3. „(…) in denen der Naturzweck zunehmend subjektiv, das heißt dem jeweiligen Vollzieher als der seine zu eigen wird (Kap.I.4, S. 157)“
3.1. Stimmt, der Naturzweck ist originär subjektiv, er kann aber, für die Ziele und Zwecke des Gemeinwohls intersubjektiv abgestimmt, und miteinander vereinbart werden, entweder durch einen Konsens oder, durch einen Mehrheitsentscheid bei sichergestelltem Minderheitenschutz.
4. „(…)nicht das Sittengesetz motiviert das sittliche Handeln (Kap. I.8, S. 162).“
4.1. Stimmt, die Motivation zum sittlichen Handeln ist selbst ein Antrieb, und folgt, daher dem sittlichen Gefühl leichter, als der sittlichen Vernunft. Abgesehen davon, kann die Motivation ohnehin, nur metakognitiv betrachtet werden durch das Ich-Bewusstsein (das selbst-reflexive Ich).

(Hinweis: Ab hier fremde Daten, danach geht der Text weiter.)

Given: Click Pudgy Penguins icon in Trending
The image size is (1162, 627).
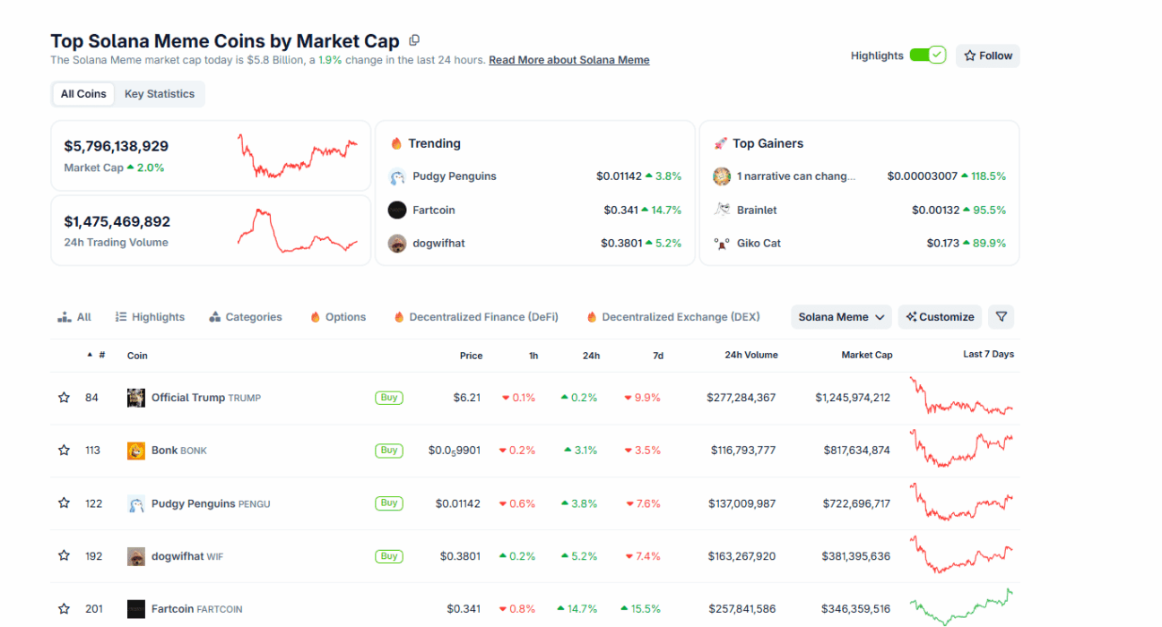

5. „Es macht mir zur Pflicht, was die Einsicht als von sich her seins-würdig und meiner Leistung bedürftig aufweist (Kap. I.8, S. 163)“
5.1. Stimmt, die Vernunft erfordert Einsicht, wenn sie das Gute zu schätzen wissen soll, das Mitfühlen hingegen, legt sich intuitiv fest (spontan und affektiv) was wirklich Gut ist (was wichtig ist) und führt, das operationale Wollen (den Antrieb) zum Handeln gleich mit sich, als „Billigung“, oder als „Missbilligung.“
6. „Unsere emotionale Seite muss ins Spiel kommen. (…) Es ist das Gefühl der Verantwortlichkeit (Kap. I.8, S. 163).“
6.1. Stimmt, ohne die Vernunft begleitenden Emotionen gäbe es keine Sittlichkeit, denn der Begriff „das Gefühl der Verantwortlichkeit“ spricht schon für sich, sonst hieße, dieser Begriff „die Kognitionen der Verantwortlichkeit.“
7. „Aber die beiden Seiten sind unter sich komplementär und beide sind integrierende Bestandteile der Ethik überhaupt (Kap. I.8, S. 163)“
7.1. Stimmt, beide Seiten (Vernunft und Gefühl) sind aufeinander angewiesen, und stellen daher, integrative und fundamental wichtige Bestandteile der Ethik dar. – „Tugend (den bloße Gutmütigkeit ist närrisch) ist Verstand (`moral-reasoning´) und Geist (`inference of the mind´) vereint mit Menschlichkeit (`sentiments´).“
– David Hume, 1751, EPM (E-II.) S. 158, Anhang 4. Verlag: Felix Meiner, Hamburg. –
Resümee, und Gesamtfazit.
„Dass das Gefühl zur Vernunft hinzukommen muss, damit das objektiv (intersubjektiv) Gute eine Gewalt über unseren Willen gewinne – dass also die Moral, die den Affekten gebieten soll, selber eines Affektes bedarf – war den Moralphilosophen seit jeher bewusst; und unter den Großen war Kant wohl der einzige, der sich dieses Zugeständnis an unsere sinnliche Natur abringen musste, anstatt es als integrierende Komponente des Ethischen an sich anzusehen (Kap. I.9, S. 165).“
=> Ich stimme, Hans Jonas, bei dem Zitat obendrüber vollumfänglich zu und möchte, nichts weiteres dazu fügen, oder wegstreichen.